29 mins. (16mm; also available in 35 mm.). English titles.
Karen leaves her humble-cottage to sell match boxes under a heavy
Snowfall. She gazes wistfully at a handsome young man emerging
from a restaurant, then looks through a frosted pane at the people
eating inside until boys throw snowballs at her. As she gathers up her
spilled boxes a policeman arrives, and together hey look at a display
of dolls and other toys in a shop window. After lighting matches in
an effort to warm herself, she falls asleep and dreams that she enters
the toy shop — having become the same size as the dolls –- and sets
them all in motion.
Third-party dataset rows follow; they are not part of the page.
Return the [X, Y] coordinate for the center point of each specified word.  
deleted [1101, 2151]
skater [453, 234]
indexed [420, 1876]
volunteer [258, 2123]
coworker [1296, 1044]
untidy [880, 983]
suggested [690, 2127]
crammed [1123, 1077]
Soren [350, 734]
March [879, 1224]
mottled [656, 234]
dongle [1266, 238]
The young man glimpsed on the street appears
as Captain of the toy soldiers and declares his devotion to her,
magically conjuring up a tableful of food; but before she can eat, a
jack–in-the-box identifying himself as Death — another incarnation
of the policeman takes her carving knife and orders the soldiers
and other toys to stop. She and the Captain ride off into the clouds
with Death in pursuit; the men cross sabres, the Captain is slain,
and Death carries Karen’s prone body to a rocky hill and lays her
beneath a cross, which sprouts into a rose tree. Petals falling on her
face merge into snowflakes as the dream fades; passers-by stand
over Karen’s dead body, surrounded by burnt matchsticks in the
snow.
Asked by Rivette and Truffaut in a 1954 interview whether the
trucages in La Petite Marchande d’Allumettes represented his only
“complete experience” in that realm, Renoir replied: “No; I began
making films out of love for trucages. I had no intention of writing,
being an author, inventing stories — my ambition was to make
trucages, and I haven’t done badly since then”. The point is a crucial
one. If this lovely studio-cultured blossom seems at first glance an
exception in Renoir’s career — shot and processed in its entirety in
the attic of the Théâtre Vieux Colombier, in a project so artisanal
and home-made that Renoir and his partner Jean Tedesco supplied
their own electricity, painted the sets, and (with some outside
assistance) built their own lighting system to accommodate their
innovative use of panchromatic stock for interiors — it is a deceptive
first glance. Even as indefatigable a defender of Realism as André
Bazin tries to sneak this film in the back door by defending it as
“the incursion of Renoir’s realism into the themes and techniques
of the avant-garde”, and he is at least halfway right. From the evident
artifice of the toy train chugging through Karen’s impoverished
neighbourhood to the ‘life-like’ sizes and gestures of the toys in her
dream, The Little Match Girl serves as testimony to the unreality of
‘reality’ and the solidity of dreams. Forty-one years later, Renoir
expresses the same notion in the first episode in his Petite Théâtre,
explicitly harking back to his love of Andersen and evoking the
earlier film while inverting some of its details (such as emphasizing
the restaurant diners’ view of the beggar instead of the other way
round, and reducing the dream itself to a single image) to arrive at a
comparable conclusion. Even before she enters the momentary
solace of sleep, Karen is herself a figure of pure fantasy in the
measured doll-like comportment of Catherine Hessling. And much as
her match flames briefly illuminate visions in her mind’s eye (an
enormous sunflower, a Léger-like Christmas tree), thereby equating
life itself with the capacity to dream, the fancy table of food she is
unable to enjoy in the dream expresses her actual hunger more
concretely than her glimpse of guests in the restaurant. Renoir has
noted that neither the music accompanying the film nor the titles
belong to his and Tedesco’s conception (a different score was
originally prepared for a small ‘live’ orchestra, and no titles at all
were intended), and the faded textures of the print under review
suggest a further loss, but far from an essential one: the beauty and
splendor of Renoir and Tedesco’s attic of wonders still shine
implacably through the ravages of nearly half a century.